You can then reference it like so, assuming you have a subdirectory called my-parquet. It will then write the Dataframe to a CSV file.

# Replace this with your column names that you are expecting in your parquet's
columns = ['ID', 'Name', 'Etc']

# You can modify the directory path below, the asterisks are wildcard selectors to match any file.
df = combine_directory_of_parquet(directory='./my-parquet/**/**.parquet', recursive=True, columns=columns)

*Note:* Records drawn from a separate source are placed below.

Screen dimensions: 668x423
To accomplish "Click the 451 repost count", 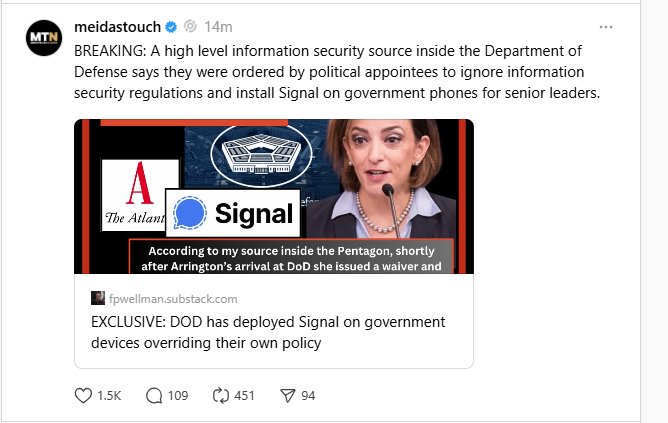I will point(244,396).
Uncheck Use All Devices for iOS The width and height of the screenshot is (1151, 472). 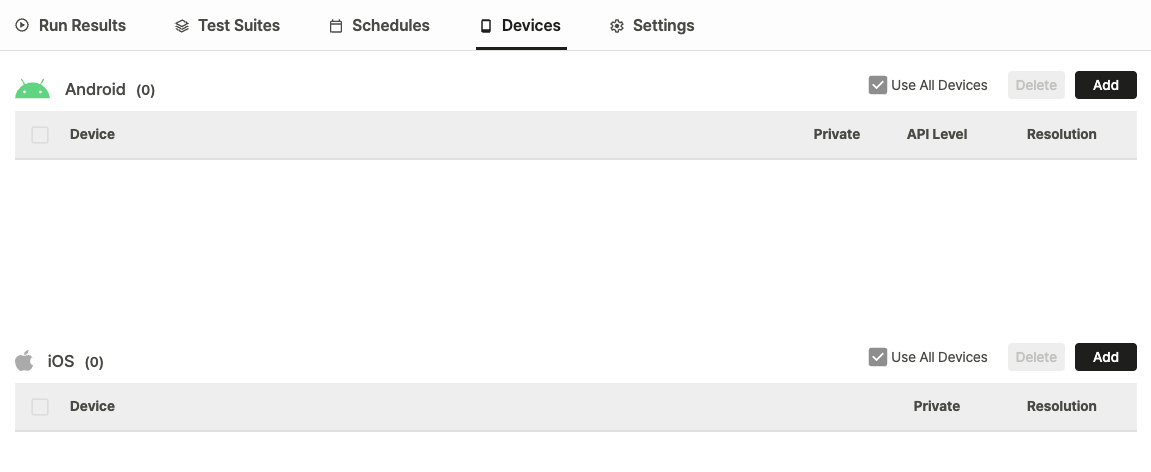click(877, 357)
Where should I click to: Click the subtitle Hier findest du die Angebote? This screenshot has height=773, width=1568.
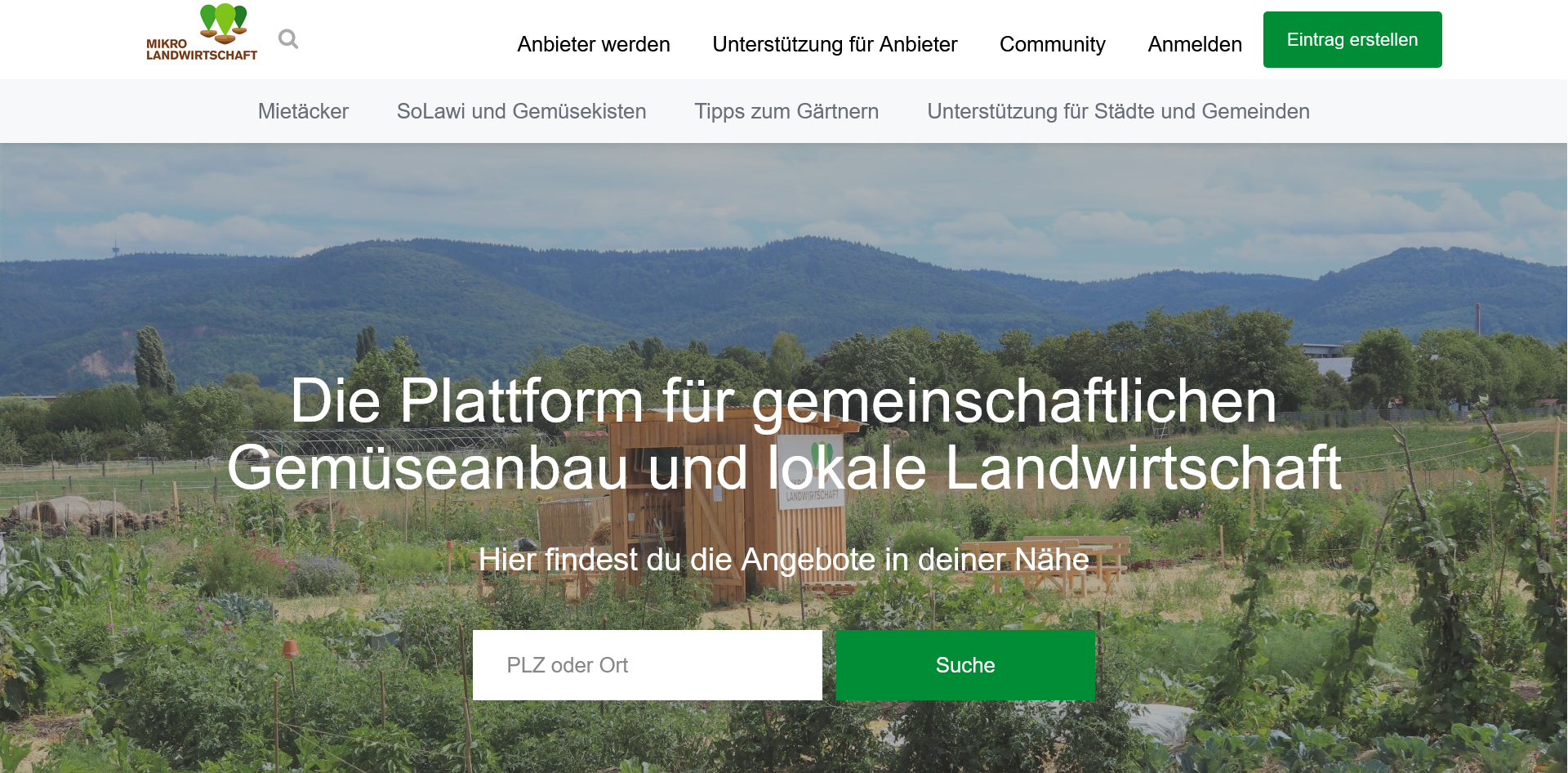[782, 560]
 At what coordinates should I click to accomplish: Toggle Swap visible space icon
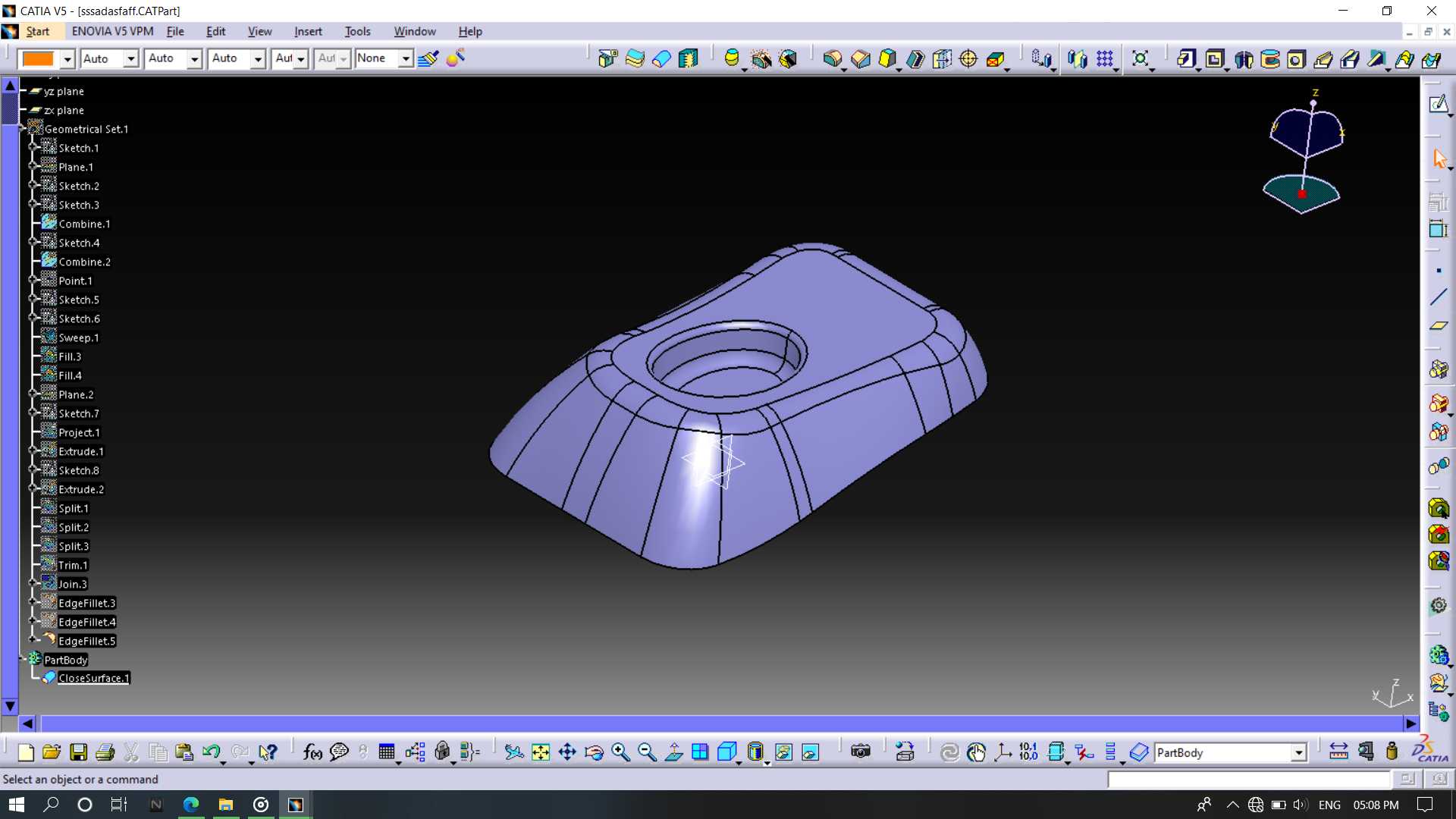click(810, 752)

# Write the dataframe to a CSV file
df.to_csv('./output.csv')

# You can also write the dataframe as a parquet file like so:
#df.to_parquet('./combined.parquet')

You can use the below code to write some sample parquet data to read from for testing purposes:

data_a = {'ID': [1, 2], 'Name': ['Adam', 'Becky',], 'Etc': ['a', 'b']}
data_b = {'ID': [3, 4], 'Name': ['Charles', 'David'], 'Etc': ['c', 'd']}

df_a = pd.DataFrame(data_a)
df_b = pd.DataFrame(data_b)

df_a.to_parquet('./my-parquet/a.parquet')
df_b.to_parquet('./my-parquet/b.parquet')